[Dataset entries]
++++++++++++++++++++

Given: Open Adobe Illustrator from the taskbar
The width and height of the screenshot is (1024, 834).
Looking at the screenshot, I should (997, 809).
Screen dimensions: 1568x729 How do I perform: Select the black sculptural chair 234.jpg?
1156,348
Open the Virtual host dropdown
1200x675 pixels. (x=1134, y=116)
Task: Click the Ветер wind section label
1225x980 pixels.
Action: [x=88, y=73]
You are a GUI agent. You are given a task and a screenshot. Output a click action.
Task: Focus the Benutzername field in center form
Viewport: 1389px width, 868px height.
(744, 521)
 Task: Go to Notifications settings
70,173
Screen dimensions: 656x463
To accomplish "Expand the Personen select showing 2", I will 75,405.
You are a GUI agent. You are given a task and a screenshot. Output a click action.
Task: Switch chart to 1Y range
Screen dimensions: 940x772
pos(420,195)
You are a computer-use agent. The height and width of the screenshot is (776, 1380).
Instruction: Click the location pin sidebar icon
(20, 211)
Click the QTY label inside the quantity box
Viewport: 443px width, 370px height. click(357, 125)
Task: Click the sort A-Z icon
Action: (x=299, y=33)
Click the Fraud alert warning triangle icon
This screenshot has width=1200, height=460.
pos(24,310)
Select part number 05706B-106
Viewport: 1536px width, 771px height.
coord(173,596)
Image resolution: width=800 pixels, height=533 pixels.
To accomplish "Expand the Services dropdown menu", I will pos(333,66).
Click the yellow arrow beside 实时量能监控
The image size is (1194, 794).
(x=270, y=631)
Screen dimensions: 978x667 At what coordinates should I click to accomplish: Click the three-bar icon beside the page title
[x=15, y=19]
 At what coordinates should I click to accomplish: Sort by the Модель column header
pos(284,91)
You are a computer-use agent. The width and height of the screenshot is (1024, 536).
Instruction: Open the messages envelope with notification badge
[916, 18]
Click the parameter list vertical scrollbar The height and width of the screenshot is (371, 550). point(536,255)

++++++++++++++++++++

* **WHAT NEEDS TO BE DONE**:
Can you restate every record above word for word?

* **EXERCISE RESULT**:
Given: Open Adobe Illustrator from the taskbar
The width and height of the screenshot is (1024, 834).
Looking at the screenshot, I should (997, 809).
Screen dimensions: 1568x729 How do I perform: Select the black sculptural chair 234.jpg?
1156,348
Open the Virtual host dropdown
1200x675 pixels. (x=1134, y=116)
Task: Click the Ветер wind section label
1225x980 pixels.
Action: [x=88, y=73]
You are a GUI agent. You are given a task and a screenshot. Output a click action.
Task: Focus the Benutzername field in center form
Viewport: 1389px width, 868px height.
(744, 521)
 Task: Go to Notifications settings
70,173
Screen dimensions: 656x463
To accomplish "Expand the Personen select showing 2", I will 75,405.
You are a GUI agent. You are given a task and a screenshot. Output a click action.
Task: Switch chart to 1Y range
Screen dimensions: 940x772
pos(420,195)
You are a computer-use agent. The height and width of the screenshot is (776, 1380).
Instruction: Click the location pin sidebar icon
(20, 211)
Click the QTY label inside the quantity box
Viewport: 443px width, 370px height. click(357, 125)
Task: Click the sort A-Z icon
Action: (x=299, y=33)
Click the Fraud alert warning triangle icon
This screenshot has width=1200, height=460.
pos(24,310)
Select part number 05706B-106
Viewport: 1536px width, 771px height.
coord(173,596)
Image resolution: width=800 pixels, height=533 pixels.
To accomplish "Expand the Services dropdown menu", I will pos(333,66).
Click the yellow arrow beside 实时量能监控
The image size is (1194, 794).
(x=270, y=631)
Screen dimensions: 978x667 At what coordinates should I click to accomplish: Click the three-bar icon beside the page title
[x=15, y=19]
 At what coordinates should I click to accomplish: Sort by the Модель column header
pos(284,91)
You are a computer-use agent. The width and height of the screenshot is (1024, 536).
Instruction: Open the messages envelope with notification badge
[916, 18]
Click the parameter list vertical scrollbar The height and width of the screenshot is (371, 550). point(536,255)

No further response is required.